The electricity bill for Measures Butchers in Brampton, external, Cambridgeshire, rose from £898 per month to £4,220.
In a Facebook post on 31 December, external, owner Christine Baughen asked customers if they would be prepared to buy unbaked pies to cook at home.
This has led to an increase in demand which was a "huge relief", she said.
Ms Baughen said her team were working "very hard to try to keep up".
Measures, which has been in the village near Huntingdon for 38 years, said it cooked "thousands" of pies, with prices ranging from £3.25 to £7.50.

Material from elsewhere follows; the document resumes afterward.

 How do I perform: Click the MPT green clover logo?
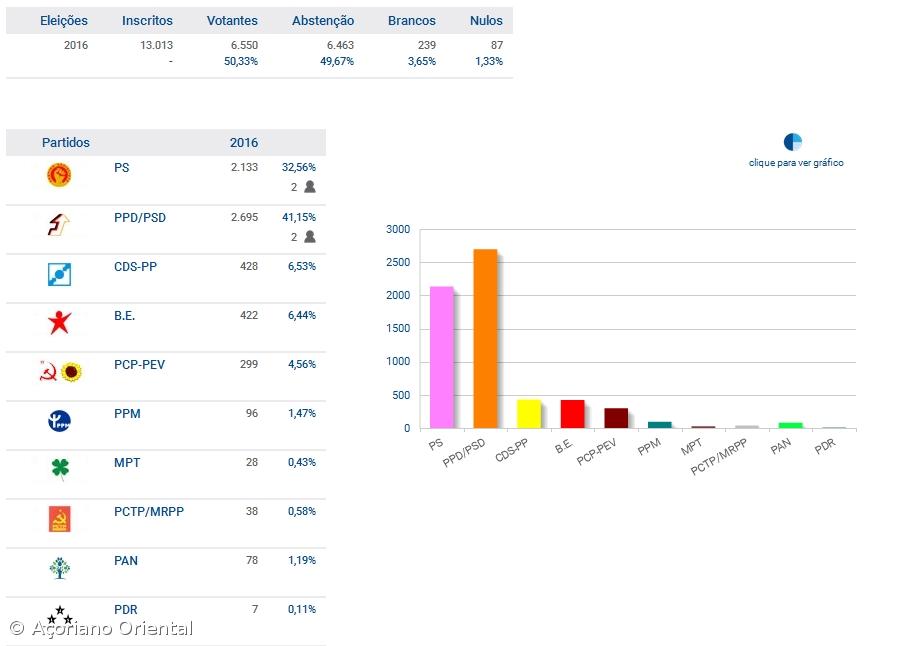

It was running two 11kw ovens for at least nine hours a day to bake the pies, before they were transferred to a blast chiller to cool them down ahead of being put into the refrigerated counter.
Customers would then reheat them at home, which took the same amount of time as it did to bake them in the first place and was "purely and simply a waste of energy", the shop said.
The move to home baking has had another positive result - Ms Baughen believes her bills have come down by "about a third".
The positive response from customers meant the business is "getting back to where we were before this financial crisis kicked in", she added.